Here we sit, among the ruins of the past. The formal announcement of our collapse happened with WW1, but still we struggle onward, mainly because there is nothing else to do. Suicide or accepting decay radiates weakness and self-pity. No one wants that, if exposed to it enough.

Very few people understand culture since years ago it was replaced by government, media, and commerce.
To them it seems intangible, so they substitute ideology and procedure, or at least this is what most of them mean when they talk about “culture.”

To people inside a culture, it is invisible; to people without one, it is inscrutable. Our modern civilizations are based on anti-culture, or the political belief in pluralism which means that multiple viewpoints coexist without one being chosen for the group, a rejection of the idea of culture itself.

People in our current time do not understand culture. It is not a categorical thing, like politics, law, or economics. It is a framework of things, a network of behaviors and ideals, and a collection of goals and principles that work together like an ecosystem.

Culture is more like aesthetics and rhythms than the hard-edged black letter law, economic calculations, or political issues. It means coordination without communication, at its core, and unites a group with heuristics based on a “feel” or “sense” of how things ought to be.

As a result, it is both abstract and tangible. People know roughly how things should be and what that should look like as an end-state, so they do not have methods, just directions. Culture is a sense of self based on an idea of the function of a civilization.

Its daily actions are as much metaphorical and imagery as they are practical. People who practice a culture follow a calendar, have a cuisine, share linguistic tropes and folklore, and even have schedules based on the rhythm of a place, all to maintain the feeling of normal life in that place.

Some of these metaphors unite psychology and practicality in parallel, like spring cleaning. Common sense says that every spring, it is a good time to toss out the old, clean out the dust, and then let the fresh air and sun renew your living space (and kill off the airborne microbial parasites).

On a psychological level, it makes sense to force renewal as well. You look at each object and wonder what it means. Does it still have relevance? If not, toss it, like those bad memories, bad decisions, and unfruitful attempts of the past. Learn and try again.

Aesthetics have a point too. The structures that endure have adapted to a place like the many species in the region, and have found a balance with the weather and uses by the people who live there. In this way, nature produces infinite variety instead of standardization.

The rhythms of a place reflect function, as does the cuisine. When the sun comes up, it is time to face the day, and when the seasons shift, one can enjoy what is plentiful then (summer squash) and prepare for what comes next (harvest season and hoarding for winter).

Sounds including language also reflect what is unique and adapted about a place. The language and music of a zone tell us what its occupants prize and adore, such as gentleness and precision.
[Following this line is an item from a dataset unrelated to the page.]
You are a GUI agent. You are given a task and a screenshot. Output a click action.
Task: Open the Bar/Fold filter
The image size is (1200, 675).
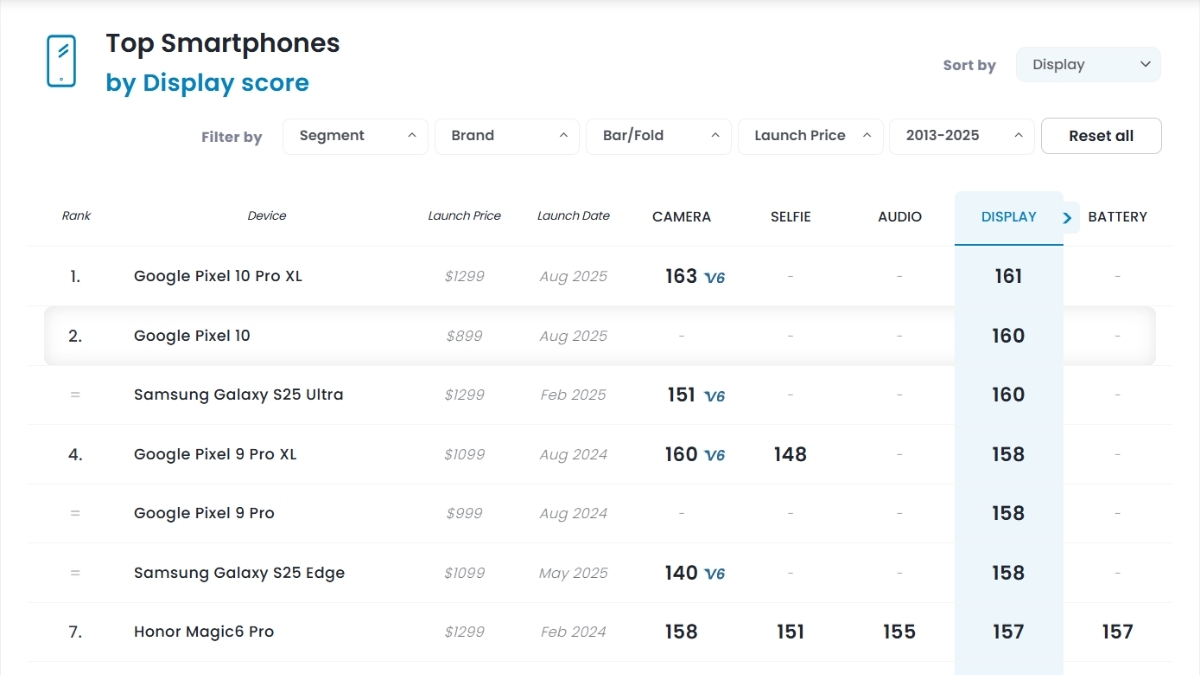point(659,136)
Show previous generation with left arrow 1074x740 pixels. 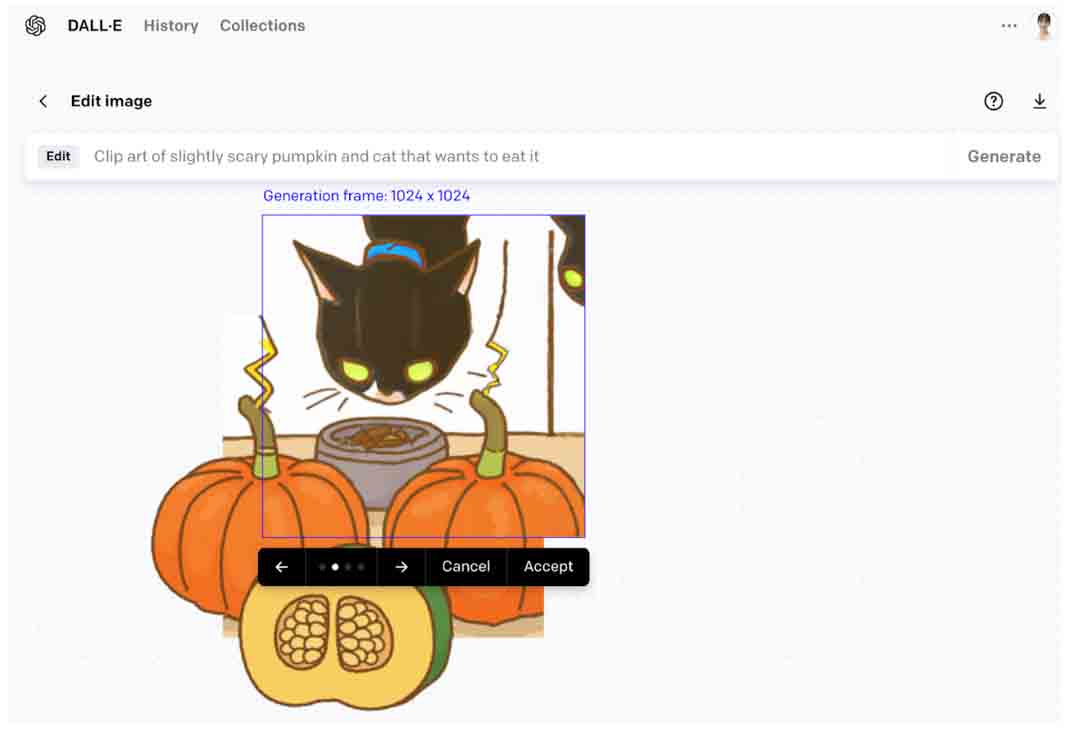coord(282,567)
A place that cares enough to organize its sounds clearly prizes the idea of culture itself.

Modernity seeks to replace culture with individualism. That is the whole point: once civilization has been established, it grows too fast, and people take civilization for granted. Then they want to be able to do whatever they want, with others paying for it, and no one able to criticize them for this.

In this way individualism leads to equality. When everyone is equal, no one can be criticized, and all costs are passed on to the society. Government comes in and takes over from the functions of culture, including religion and charity, centralizing and standardizing.
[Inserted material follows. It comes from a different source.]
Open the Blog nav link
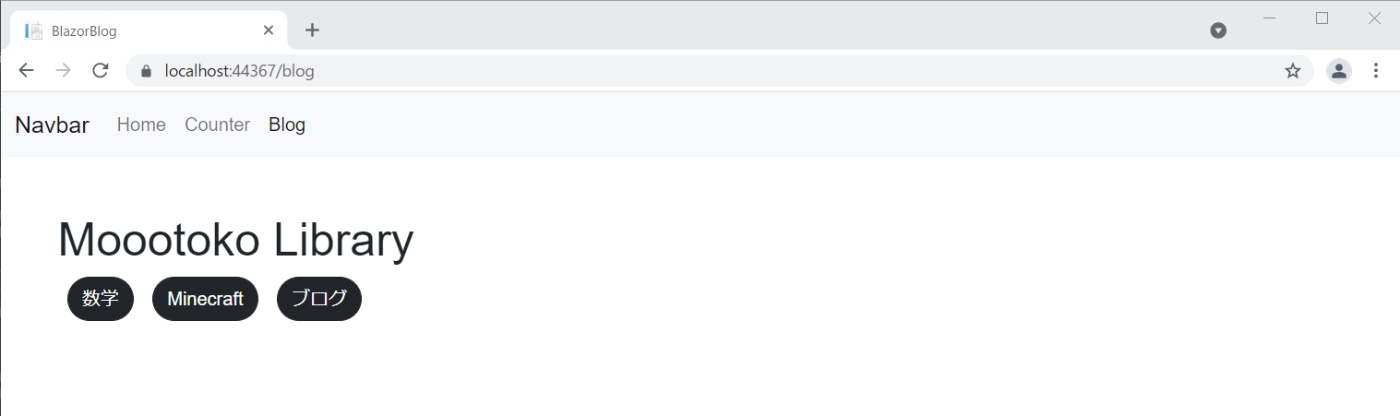[287, 125]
These new institutions, unlike culture, are based on weak power but strong methods (you will find an inverse relationship between the strength of power and the strength of its methods). They demand everyone be treated like an identical being in the grand tradition of bureaucracies.
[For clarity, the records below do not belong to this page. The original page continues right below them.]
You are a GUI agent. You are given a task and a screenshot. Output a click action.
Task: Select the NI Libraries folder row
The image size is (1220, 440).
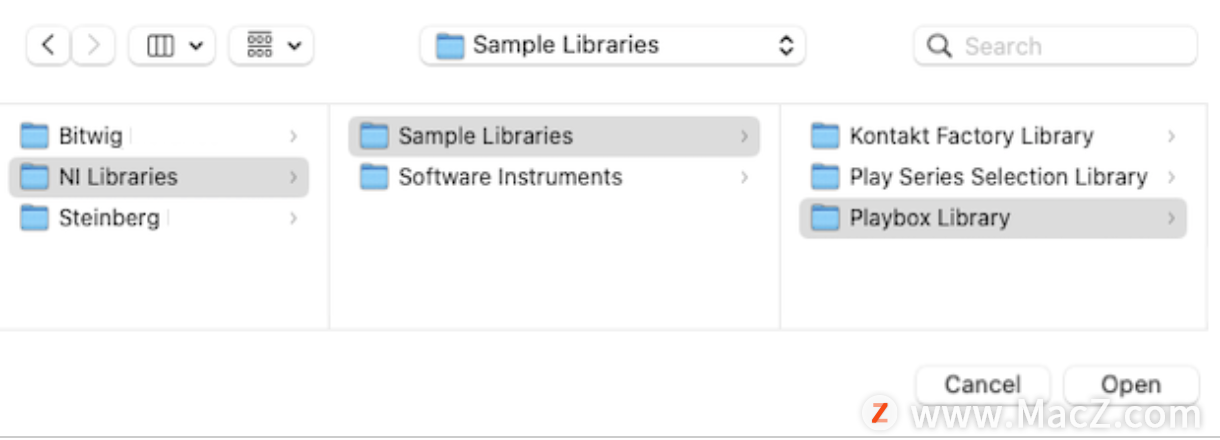159,177
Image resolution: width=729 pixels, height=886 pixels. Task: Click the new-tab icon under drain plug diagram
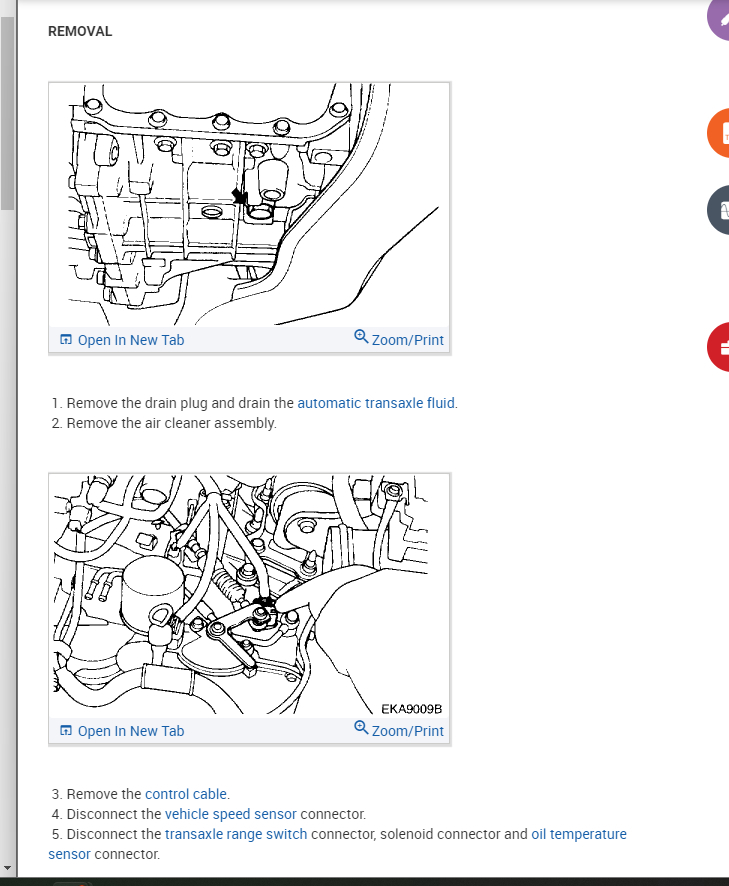66,340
Consequently everything is run by committee, and with committees, people compromise to what they think the group will support and ignore what is real, necessary, and especially relevant over the long term. Standards drop and mediocrity becomes normal.

Culture includes hierarchy by nature. If there is a goal, those who achieve the goal receive greater rewards, both to acknowledge their service and to place them higher in power because of their greater competence. Individualism seeks to replace hierarchy with “me first.”

This inevitably becomes collectivized and one gets bureaucracies, committees, and governments based on taxation and wealth redistribution to “solve” “problems” and address “issues.” These are symbolic acts, security theater for the neurotic soul that is driven by fear more than realistic concerns.

Only culture can hold back the tide, but almost no one knows what culture is, or recognizes that it — and not themselves personally — is the target. To have culture, a society needs a single ethnic (not racial) group. Does this explain the mess we are in?

We are in a culture war of a different sort: we are fighting for culture. With culture, we can let economics (capitalism) and law work for us. Without it, they become parasites like government, taking from us in the name of helping us while degrading everything around us.